**** Extract provided ****

3.3 Convex Optimization

Convex optimization focuses on a special class of optimization problems where global optimality can be guaranteed. These problems occur when the objective function is convex and the constraints define convex sets. In this setting, strong duality holds — meaning the optimal values of the primal and dual problems are equal.


3.3.1 Convex Sets and Functions

Definition 3.6 A convex set \(C\) is one in which the line segment between any two points lies entirely within the set: \[ \theta x + (1 - \theta)y \in C, \quad \text{for all } x, y \in C \text{ and } 0 \le \theta \le 1. \]

Example 3.10 A Convex Set in \(\mathbb{R}^2\)

Consider the set \[ C = \left\{ (x,y) \in \mathbb{R}^2 \;\middle|\; x^2 + y^2 \le 4 \right\}, \] which is the closed disk of radius 2 centered at the origin. We will demonstrate that the set is convex using two example points. A complete proof requires selecting arbitrary points in \(C\).

Let \[ \mathbf{x} = (1,1), \qquad \mathbf{y} = (-1,0). \] For any \(0 \le \theta \le 1\), consider the line connection the points \[ \theta \mathbf{x} + (1-\theta)\mathbf{y} = \theta(1,1) + (1-\theta)(-1,0) = (2\theta - 1,\; \theta). \] We compute the squared norm: \[ (2\theta - 1)^2 + \theta^2 = 4\theta^2 - 4\theta + 1 + \theta^2 = 5\theta^2 - 4\theta + 1. \] For \(0 \le \theta \le 1\), \[ 5\theta^2 - 4\theta + 1 \le 2 < 4. \] Thus, \[ (2\theta - 1,\; \theta) \in C \quad \text{for all } 0 \le \theta \le 1. \] Since every convex combination of any two points in \(C\) remains in \(C\), we know that it is a convex set. Geometrically, this means every line segment between two points inside the disk stays entirely inside the disk, illustrating the definition of convexity for a set.

****

*To be done*.
1. In the convex optimization section, what is the radius of the closed disk in Example 3.10, and where is it centered?
2. Continue the convex optimization section from the point where it stops.
The records come from a separate source.

**** Extracted information ****

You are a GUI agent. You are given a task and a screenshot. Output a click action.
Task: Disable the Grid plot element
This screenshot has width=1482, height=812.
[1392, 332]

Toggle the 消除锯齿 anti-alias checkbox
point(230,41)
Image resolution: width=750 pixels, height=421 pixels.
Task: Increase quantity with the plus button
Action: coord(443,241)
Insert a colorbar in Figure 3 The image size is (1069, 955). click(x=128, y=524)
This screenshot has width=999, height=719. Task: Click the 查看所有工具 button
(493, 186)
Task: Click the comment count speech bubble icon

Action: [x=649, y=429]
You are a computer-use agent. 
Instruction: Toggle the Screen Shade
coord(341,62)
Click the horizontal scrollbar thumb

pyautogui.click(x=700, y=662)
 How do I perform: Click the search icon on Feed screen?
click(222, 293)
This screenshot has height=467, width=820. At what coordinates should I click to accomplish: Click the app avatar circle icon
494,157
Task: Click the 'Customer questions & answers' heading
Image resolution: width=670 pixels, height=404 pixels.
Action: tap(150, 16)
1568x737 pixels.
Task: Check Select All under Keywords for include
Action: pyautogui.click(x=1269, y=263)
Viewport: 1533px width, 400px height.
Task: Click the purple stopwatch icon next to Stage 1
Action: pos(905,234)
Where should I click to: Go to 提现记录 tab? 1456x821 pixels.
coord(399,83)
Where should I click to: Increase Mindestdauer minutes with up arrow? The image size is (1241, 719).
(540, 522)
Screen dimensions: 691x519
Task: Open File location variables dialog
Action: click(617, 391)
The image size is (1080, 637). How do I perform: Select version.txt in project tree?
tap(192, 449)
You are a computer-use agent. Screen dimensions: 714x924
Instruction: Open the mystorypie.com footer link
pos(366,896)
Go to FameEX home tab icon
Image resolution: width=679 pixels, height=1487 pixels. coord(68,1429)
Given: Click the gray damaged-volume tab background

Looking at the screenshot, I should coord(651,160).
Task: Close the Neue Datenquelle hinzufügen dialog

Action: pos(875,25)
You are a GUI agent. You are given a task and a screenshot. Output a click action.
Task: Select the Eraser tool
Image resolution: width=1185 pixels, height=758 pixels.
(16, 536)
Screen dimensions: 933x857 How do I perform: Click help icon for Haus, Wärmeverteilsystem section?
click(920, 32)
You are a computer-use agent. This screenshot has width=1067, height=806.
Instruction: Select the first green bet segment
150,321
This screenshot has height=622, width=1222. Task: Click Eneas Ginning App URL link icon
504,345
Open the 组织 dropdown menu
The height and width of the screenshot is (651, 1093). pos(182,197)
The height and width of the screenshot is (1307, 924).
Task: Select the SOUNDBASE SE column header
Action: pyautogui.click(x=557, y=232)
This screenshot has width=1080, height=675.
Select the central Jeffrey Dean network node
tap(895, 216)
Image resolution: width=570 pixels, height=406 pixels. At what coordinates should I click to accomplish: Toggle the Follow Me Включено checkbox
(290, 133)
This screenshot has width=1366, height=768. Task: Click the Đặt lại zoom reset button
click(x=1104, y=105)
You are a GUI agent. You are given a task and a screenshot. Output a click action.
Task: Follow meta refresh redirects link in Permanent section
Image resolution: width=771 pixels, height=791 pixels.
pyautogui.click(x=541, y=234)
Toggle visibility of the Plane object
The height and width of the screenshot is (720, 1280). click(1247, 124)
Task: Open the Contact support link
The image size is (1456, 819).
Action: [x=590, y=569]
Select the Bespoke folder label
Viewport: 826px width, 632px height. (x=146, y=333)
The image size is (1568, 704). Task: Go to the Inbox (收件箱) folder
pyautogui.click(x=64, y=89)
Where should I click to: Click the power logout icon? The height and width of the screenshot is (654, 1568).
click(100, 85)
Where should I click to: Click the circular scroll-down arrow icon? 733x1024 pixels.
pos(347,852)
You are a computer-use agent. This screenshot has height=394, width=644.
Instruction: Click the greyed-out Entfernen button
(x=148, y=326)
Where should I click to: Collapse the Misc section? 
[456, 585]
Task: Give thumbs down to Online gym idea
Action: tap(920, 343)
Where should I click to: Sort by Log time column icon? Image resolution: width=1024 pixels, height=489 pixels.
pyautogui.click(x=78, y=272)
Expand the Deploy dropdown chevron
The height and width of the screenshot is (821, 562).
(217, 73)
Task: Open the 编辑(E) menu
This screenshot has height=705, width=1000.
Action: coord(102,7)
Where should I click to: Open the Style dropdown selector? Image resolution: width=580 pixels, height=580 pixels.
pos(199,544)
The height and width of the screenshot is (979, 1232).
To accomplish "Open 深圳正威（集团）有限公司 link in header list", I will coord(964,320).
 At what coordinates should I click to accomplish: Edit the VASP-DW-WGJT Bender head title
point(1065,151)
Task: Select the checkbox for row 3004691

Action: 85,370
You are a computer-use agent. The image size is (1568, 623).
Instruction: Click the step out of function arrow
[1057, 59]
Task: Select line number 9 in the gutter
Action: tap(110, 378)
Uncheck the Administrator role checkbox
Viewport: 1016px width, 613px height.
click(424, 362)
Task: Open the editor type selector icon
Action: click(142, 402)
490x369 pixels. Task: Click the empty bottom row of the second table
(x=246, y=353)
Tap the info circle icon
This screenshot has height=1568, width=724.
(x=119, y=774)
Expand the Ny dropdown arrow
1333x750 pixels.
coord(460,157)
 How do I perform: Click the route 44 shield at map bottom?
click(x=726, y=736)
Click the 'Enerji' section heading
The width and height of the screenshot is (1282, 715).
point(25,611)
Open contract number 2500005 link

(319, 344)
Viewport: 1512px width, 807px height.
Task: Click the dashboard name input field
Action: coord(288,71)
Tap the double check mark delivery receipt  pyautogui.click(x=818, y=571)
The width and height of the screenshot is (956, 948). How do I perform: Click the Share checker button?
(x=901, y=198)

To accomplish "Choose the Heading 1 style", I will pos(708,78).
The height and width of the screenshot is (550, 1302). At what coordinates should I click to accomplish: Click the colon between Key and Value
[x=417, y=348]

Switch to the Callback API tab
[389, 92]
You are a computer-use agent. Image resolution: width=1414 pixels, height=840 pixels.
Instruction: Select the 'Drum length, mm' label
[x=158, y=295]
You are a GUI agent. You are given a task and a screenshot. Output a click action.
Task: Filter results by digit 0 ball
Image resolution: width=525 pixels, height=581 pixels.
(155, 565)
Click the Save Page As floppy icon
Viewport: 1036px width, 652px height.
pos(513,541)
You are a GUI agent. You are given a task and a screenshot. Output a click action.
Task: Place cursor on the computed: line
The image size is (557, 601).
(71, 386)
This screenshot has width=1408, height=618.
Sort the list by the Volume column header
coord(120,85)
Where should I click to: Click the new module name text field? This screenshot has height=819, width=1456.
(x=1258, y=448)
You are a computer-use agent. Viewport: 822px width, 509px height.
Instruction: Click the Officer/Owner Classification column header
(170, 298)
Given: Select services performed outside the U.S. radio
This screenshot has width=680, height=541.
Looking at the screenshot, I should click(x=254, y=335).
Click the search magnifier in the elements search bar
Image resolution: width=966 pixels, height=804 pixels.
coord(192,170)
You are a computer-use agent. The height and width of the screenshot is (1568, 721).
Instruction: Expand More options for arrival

****

*Exercise responses*.
1. The disk has radius 2 and is centered at the origin.

2.
Definition 3.7 A convex function \(f: \mathbb{R}^D \to \mathbb{R}\) satisfies: \[ f(\theta x + (1 - \theta)y) \le \theta f(x) + (1 - \theta) f(y), \] which means a straight line between two points on the function lies above the function.

Example 3.11 A Convex Function in \(\mathbb{R}^2\)

Consider the function \[ f(x, y) = x^2 + y^2, \] defined on \(\mathbb{R}^2\). This function is a paraboloid, and we will verify with an example that it satisfies the definition of convexity. A more general proof would use arbitrary points in \(\mathbb{R}^2\).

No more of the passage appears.